BRIEF 1 = Translate this sentence from the text about hunting for anchovies in Turkey into Spanish: "But this trip marks our first prolonged exposure to the fresh specimens."

** Start of TEXT **

Here we are in Turkey, and it's hamsi (anchovy) season.
So we had this idea: eat our fill of the slim, silvery fishes in Istanbul. Then head to the Black Sea coast to sample them at the source. We flew to Ankara, picked up a car, and drove north to what we hoped would be our hamsi heaven.
Why the hamsi fixation? Neither Dave nor I grew up eating much in the way of seafood. Our first brush with strong-flavored oily fresh fish came only in 2003, when I purchased mackerel at a Saigon wet market, took it home, and grilled it Goan-style with a slathering of vinegary tomato and chili paste. Then that winter we vacationed in northern Italy, and I fell in love with acciughe in salsa verde -- Piemontese anchovies in green parsley sauce. We ate cured anchovies with bread and butter and snacked on fruity green olives stuffed with anchovy fillets. We carried a gigantic can of salted anchovies back to Asia in our luggage and never looked back.
But this trip marks our first prolonged exposure to the fresh specimens. And we've been hamsi hunting with gusto.

** End of TEXT **

BRIEF 2 = Output a numbered list of lines from the records, skipping blank ones. Begin at the line that contains "coordinates (779, 55)." and stop after the line that contains "Looking at the image, I should click on (899, 12).".

** Start of RECORD EXTRACTS **

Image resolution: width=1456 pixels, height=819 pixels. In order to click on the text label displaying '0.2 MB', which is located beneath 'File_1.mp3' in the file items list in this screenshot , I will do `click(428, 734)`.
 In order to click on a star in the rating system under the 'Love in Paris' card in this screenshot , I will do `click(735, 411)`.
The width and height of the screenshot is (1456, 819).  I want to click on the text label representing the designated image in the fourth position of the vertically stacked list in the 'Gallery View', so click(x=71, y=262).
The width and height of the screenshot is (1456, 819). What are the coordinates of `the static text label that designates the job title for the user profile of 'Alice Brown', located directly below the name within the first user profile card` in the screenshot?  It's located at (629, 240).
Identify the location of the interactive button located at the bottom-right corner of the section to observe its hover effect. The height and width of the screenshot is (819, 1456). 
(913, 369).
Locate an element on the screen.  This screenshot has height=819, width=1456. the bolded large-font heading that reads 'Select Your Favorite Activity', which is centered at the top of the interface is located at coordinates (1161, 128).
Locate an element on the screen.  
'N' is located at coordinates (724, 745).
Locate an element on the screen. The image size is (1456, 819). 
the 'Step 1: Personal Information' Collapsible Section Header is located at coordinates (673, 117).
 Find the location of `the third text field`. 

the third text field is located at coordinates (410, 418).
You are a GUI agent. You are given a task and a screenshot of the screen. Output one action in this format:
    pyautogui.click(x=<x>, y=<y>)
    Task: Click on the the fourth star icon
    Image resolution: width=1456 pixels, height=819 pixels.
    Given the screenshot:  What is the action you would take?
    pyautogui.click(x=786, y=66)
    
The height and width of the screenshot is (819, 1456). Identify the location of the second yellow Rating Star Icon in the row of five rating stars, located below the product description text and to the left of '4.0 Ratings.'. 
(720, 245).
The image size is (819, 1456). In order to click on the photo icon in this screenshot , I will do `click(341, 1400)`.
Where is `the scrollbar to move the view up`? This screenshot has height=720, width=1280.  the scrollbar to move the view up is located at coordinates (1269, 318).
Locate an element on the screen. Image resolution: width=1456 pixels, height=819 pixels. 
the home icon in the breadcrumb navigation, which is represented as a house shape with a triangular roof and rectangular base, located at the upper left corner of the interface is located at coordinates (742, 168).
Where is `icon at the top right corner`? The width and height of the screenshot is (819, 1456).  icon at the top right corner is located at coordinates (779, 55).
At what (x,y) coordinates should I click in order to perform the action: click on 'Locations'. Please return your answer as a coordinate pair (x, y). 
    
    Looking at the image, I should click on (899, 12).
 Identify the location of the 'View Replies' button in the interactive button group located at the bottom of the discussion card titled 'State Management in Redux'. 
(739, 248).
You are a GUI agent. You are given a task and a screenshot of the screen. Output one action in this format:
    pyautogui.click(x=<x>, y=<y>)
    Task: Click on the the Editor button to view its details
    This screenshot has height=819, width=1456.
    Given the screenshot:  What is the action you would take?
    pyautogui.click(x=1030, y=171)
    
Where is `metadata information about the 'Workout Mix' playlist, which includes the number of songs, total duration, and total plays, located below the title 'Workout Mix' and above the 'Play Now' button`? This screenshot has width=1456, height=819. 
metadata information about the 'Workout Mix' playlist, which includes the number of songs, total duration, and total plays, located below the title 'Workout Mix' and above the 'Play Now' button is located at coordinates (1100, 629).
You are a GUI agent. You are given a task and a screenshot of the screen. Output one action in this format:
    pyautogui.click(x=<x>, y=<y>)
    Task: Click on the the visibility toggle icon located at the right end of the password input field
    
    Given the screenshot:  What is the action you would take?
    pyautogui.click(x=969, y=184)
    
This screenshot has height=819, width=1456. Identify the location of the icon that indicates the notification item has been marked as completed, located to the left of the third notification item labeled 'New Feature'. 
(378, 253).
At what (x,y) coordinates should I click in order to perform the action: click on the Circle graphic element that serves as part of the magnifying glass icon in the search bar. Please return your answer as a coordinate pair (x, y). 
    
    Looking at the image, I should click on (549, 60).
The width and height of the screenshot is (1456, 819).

** End of RECORD EXTRACTS **

CORRECT RESPONSE 1 = Pero este viaje marca nuestra primera exposición prolongada a los ejemplares frescos.

CORRECT RESPONSE 2 =
1. Where is `icon at the top right corner`? The width and height of the screenshot is (819, 1456).  icon at the top right corner is located at coordinates (779, 55).
2. At what (x,y) coordinates should I click in order to perform the action: click on 'Locations'. Please return your answer as a coordinate pair (x, y). 
3.     Looking at the image, I should click on (899, 12).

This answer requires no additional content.